В известном смысле это произведение продолжает ту линию жанрово-танцевального симфонизма, который принял классический облик в поздних, лондонских симфониях Гайдна. Подчеркнуто танцевальное начало объединяет весь тематизм сонатного Allegro, лишенного драматических контрастных противопоставлений.
И все же Четвертая симфония Бетховена, с ее тонким поэтическим настроением, скорее предвосхищает романтиков, чем уводит назад к Гайдну. Ее наиболее оригинальные образы связаны с двумя лирическими Adagio: вступлением и второй частью. Жанровые мотивы (первое Allegro, менуэт, финал), близкие симфонизму XVIII века, по принципу подчеркнутого контраста оттеняют углубленно-мечтательное настроение медленных частей.

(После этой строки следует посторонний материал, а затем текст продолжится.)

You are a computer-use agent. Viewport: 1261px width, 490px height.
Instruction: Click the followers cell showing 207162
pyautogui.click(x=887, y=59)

Вступление предвосхищает романтическую «прелюдийность». Медленное развитие мелодии, рождающейся как бы в поисках, тональное блуждание (движение одного и того же мотива по тональностям, отделенным друг от друга на полтона) — все это создает впечатление свободной импровизации. Звучание pianissimo у полного оркестра, чудесные темброво-колористические эффекты (отдаленные валторны), игра светотени (сопоставление мажора — минора) образуют красочно инструментальный стиль редкой самобытности и красоты.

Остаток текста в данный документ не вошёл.